BIO:Rong Zhu is a research scientist in Data Analytics and Intelligence Lab (DAIL), Alibaba DAMO Academy. He also serves as an adjunct industry mentor in Chinese University of Hong Kong, Shen Zhen. He received his Ph.D. and B.S. degree from Harbin Institute of Technology in 2019 and 2013, respectively. His research interests lie in the intersection of databases, machine learning and systems, with an emphasis on AI4DB. He has published nearly 30 papers in top-tier conferences and journals, including VLDB, ICDE, TKDE, ICLR and etc, and give tutorials in EDBT and CIKM. He received the Second Prize of Natural Science Award by China Ministry of Education in 2019, the Outstanding Doctoral Dissertation Nomination Award by CCF in 2020 and ACM SIGMOD China Rising Star Award in 2022.
Nanjing University of Science and Technology
Keynote:Efficient big graph data analysis: mesoscopic and macroscopic perspectives
Abstract: Graph is an abstract data structure consisting of vertices and edges, which can be used naturally to model the multi-source heterogeneous data. Therefore, graph model and graph data analysis are becoming one of the most important topics in big data research and widely used in real applications. Graph analysis can be conducted from different perspectives. In this talk, I will introduce the typical research problems and relevant research progress in mesoscopic and macroscopic graph analysis, and discuss the future research directions in this important and growing research area.
BIO:Long Yuan is a Professor at the School of Computer Science and Engineering, Nanjing University of Science and Technology. His research interests include graph data management and analysis, especially in the efficient algorithm design for big graph data. He has published more than 40 papers in top conferences and journals such as VLDB, WWW, ICDE, VLDBJ, and TKDE. He was the recipient of DASFAA 2023 Best Student Paper Award, ACM SIGMOD China Rising Star Award. He has been invited as the program committee member of many top conferences in database and data mining,such as VLDB、ICDE、The Web Conference、NeurIPS、AAAI、CIKM、WSDM.
Northeastern University
Keynote:Discussion on Incremental Graph Processing
Abstract: By using the memorized previous computation state, incremental graph computation can reduce unnecessary re-computation, which may require a lot of memory.

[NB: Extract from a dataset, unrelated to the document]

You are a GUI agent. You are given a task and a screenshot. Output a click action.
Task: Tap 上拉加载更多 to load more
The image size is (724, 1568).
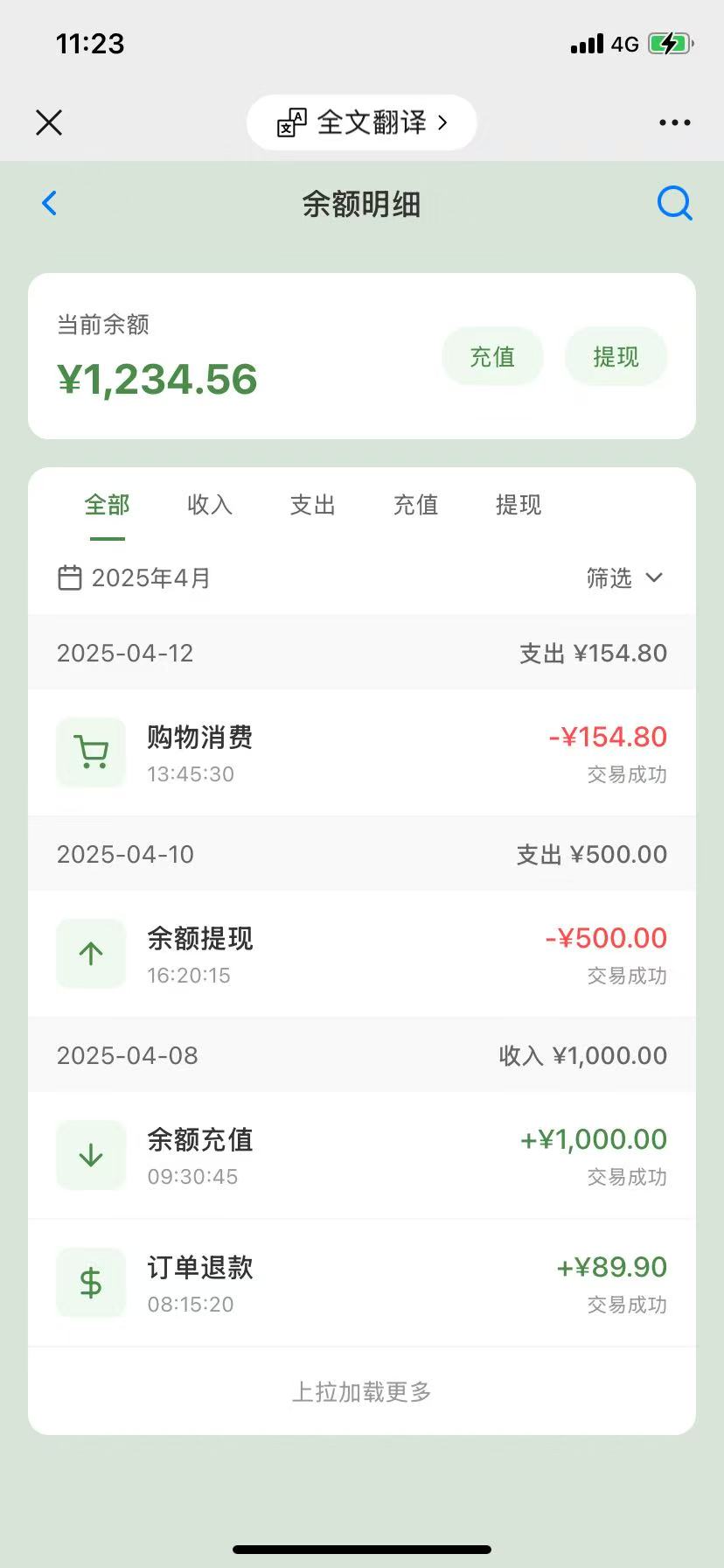[x=362, y=1391]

How to efficiently process dynamic graphs incrementally with as few intermediate results as possible? A small change may propagate over the whole graph and lead to large-scale iterative computations. How to constraint incremental computation into a smaller scope? We will discuss how to solve the above two problems.
BIO:Shufeng Gong received the PhD degree in computer science from Northeastern University, China, in 2021. He is an lecture with Northeastern University. His research interests include cloud computing, distributed graph processing, and stream processing.